ジェネレーティブデザインのように派手さのある機能とは異なり、これらのAI機能は「従来の機能がより便利になった」という感覚に近いものといえます。そのため、AI機能を使っていると意識しないで、「知らないうちにAIを使っていた」というケースも増えていくことでしょう。
特定の機能や作業を便利にするAIではなく、設計に関わるさまざまな情報や前後関係を踏まえながら、より広い範囲に設計者の要求に応え、業務を支援してくれる存在が「AIエージェント」です。これからの設計業務の在り方を大きく変える存在として注目しています。
AIエージェントは、単に指示された命令を実行するだけのツールではありません。設計者から与えられた目的や問いを起点に、その文脈を理解し、必要な情報を収集/整理/分析した上で、自律的に検討すべき点や次に取るべきアクションなどを提示/実行する存在として位置付けることができます。

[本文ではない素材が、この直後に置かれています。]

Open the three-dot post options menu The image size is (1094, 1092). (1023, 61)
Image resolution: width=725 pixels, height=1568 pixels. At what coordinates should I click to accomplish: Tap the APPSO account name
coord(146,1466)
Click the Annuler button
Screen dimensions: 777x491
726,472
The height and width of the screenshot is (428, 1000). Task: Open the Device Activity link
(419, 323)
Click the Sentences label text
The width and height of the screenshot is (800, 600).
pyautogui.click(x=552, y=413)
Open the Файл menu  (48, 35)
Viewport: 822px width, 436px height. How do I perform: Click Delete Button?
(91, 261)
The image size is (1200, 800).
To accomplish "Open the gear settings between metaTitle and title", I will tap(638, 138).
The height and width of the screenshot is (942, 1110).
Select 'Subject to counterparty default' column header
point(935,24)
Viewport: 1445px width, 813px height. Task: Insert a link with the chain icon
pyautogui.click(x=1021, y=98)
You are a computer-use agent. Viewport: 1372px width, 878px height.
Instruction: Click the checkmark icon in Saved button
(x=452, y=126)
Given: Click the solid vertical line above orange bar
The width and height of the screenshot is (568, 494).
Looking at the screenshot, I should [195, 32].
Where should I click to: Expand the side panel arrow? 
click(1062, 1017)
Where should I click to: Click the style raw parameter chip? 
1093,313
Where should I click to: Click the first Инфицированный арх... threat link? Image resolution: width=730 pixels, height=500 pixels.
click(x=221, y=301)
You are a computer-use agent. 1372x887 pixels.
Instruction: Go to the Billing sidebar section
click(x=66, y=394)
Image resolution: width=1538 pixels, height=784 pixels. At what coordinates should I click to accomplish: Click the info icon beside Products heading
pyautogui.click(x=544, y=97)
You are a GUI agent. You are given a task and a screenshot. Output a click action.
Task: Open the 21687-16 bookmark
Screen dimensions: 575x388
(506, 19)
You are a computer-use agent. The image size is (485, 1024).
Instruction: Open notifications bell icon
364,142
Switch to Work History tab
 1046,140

やりとりは、自然言語による対話がベースとなります。例えば、設計者が「何をしたいか」「何を確認したいか」をテキストなどで伝えると、AIエージェントは設計データや過去事例、各種規制/ルールなどの情報資産を参照し、注意すべきポイントや確認項目、その根拠などを整理して提示してくれます。
さらに、AIエージェントは設計者の判断を起点とし、与えられた目的や条件の範囲で状況を整理/解釈しながら、必要に応じて他のツールやシステムと連携しつつ、タスクを実行したり、資料や画像、3Dモデルといった成果物の作成を支援したりもします。
2026年は、こうしたAIエージェントが「業務の中で使われる存在」へと一歩踏み出す年になる可能性があります。CADをはじめとする設計環境とAIエージェントとの融合は、今後着実に進んでいくものと思われます。